TPA Director Kathy Panoff knows how much of the general public would define classical music.

“Music by dead white guys played by symphony orchestras,” says Panoff, a trained concert flutist. “The word ‘classical’ has been very narrowly defined, when classical music is truly like any other type of music, whether it’s indie rock or bluegrass.

“It’s a living breathing organism that evolves with the passage of time, the context of our world, and the quality and the creativity of the musicians playing it,” says Panoff, who is also an associate dean in the College of Fine Arts. “If we truly want to broaden the field and ensure a sustainable future, we’re going to have to make a concerted effort.”

Panoff has made it her personal mission to correct that common misconception of classical music and now has resources to do so.

Texas Performing Arts recently received a $450,000 grant from The Andrew W. Mellon Foundation. The three-year initiative will support classical music programming and community engagement through programming that interconnects both arts and academic disciplines, the formation of a classical music task force, and extended artist-residencies that will include three modern and innovate ensembles: So Percussion, eighth blackbird and Brooklyn Rider.

A new work scheduled for the 2013-14 season pairs the Kronos Quartet with the avant-garde artist Laurie Anderson, while Illimaq receiving its world premiere here in fall 2012 is a drum kit opera written by John Luther Adams for percussionist Glenn Kotche of the alternative rock band Wilco.

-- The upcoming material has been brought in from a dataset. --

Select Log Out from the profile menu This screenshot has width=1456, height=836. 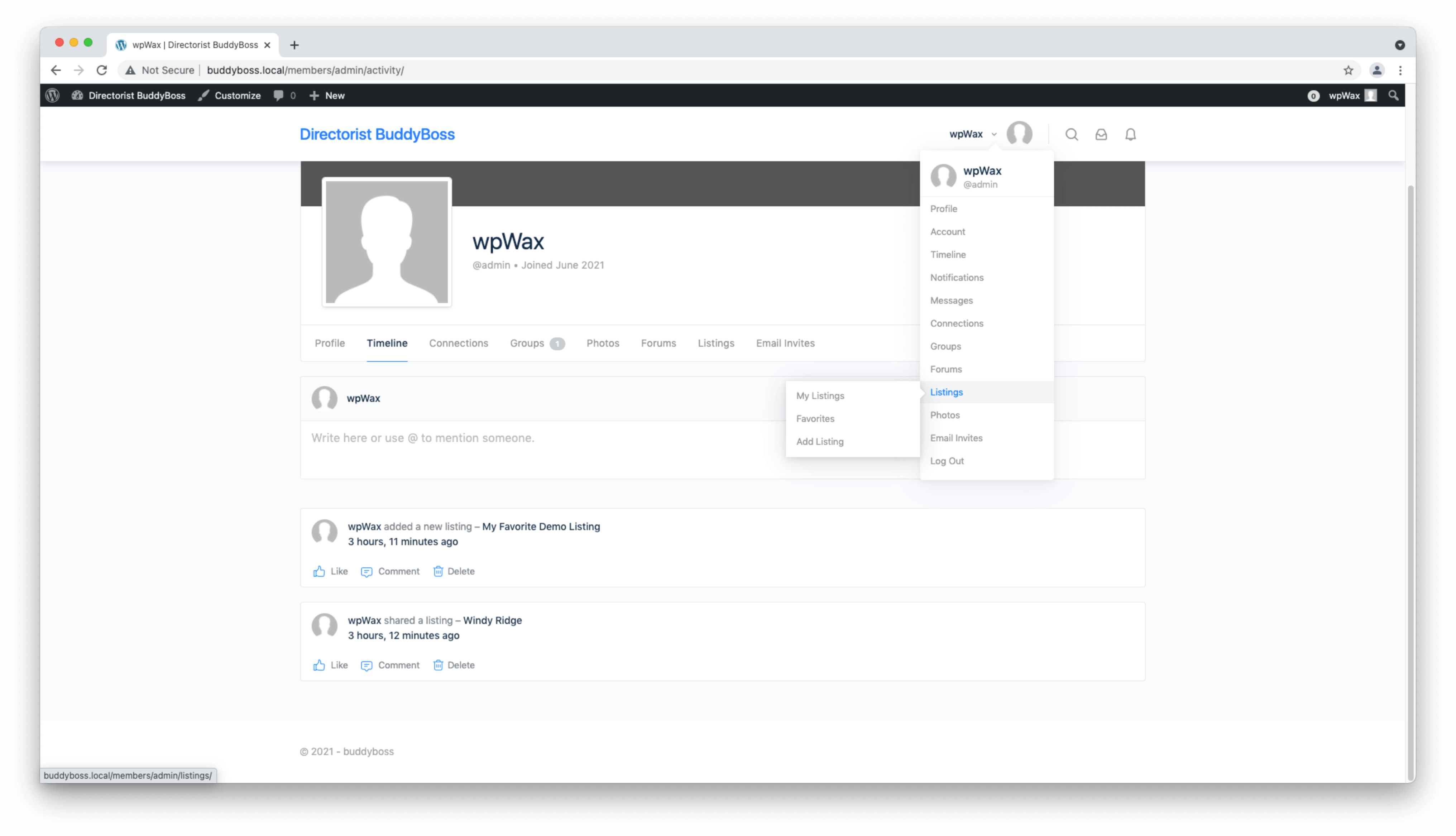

The Mellon Foundation, formed in New York as a not-for-profit in 1969, makes grants in five core areas, performing arts being one of those areas. Institutions and programs receiving support are considered leaders in their fields, promising newcomers or in a position to demonstrate new ways of overcoming obstacles to achieve their goals. In 2010, The Mellon Foundation appropriated more than $36 million to the performing arts across the nation.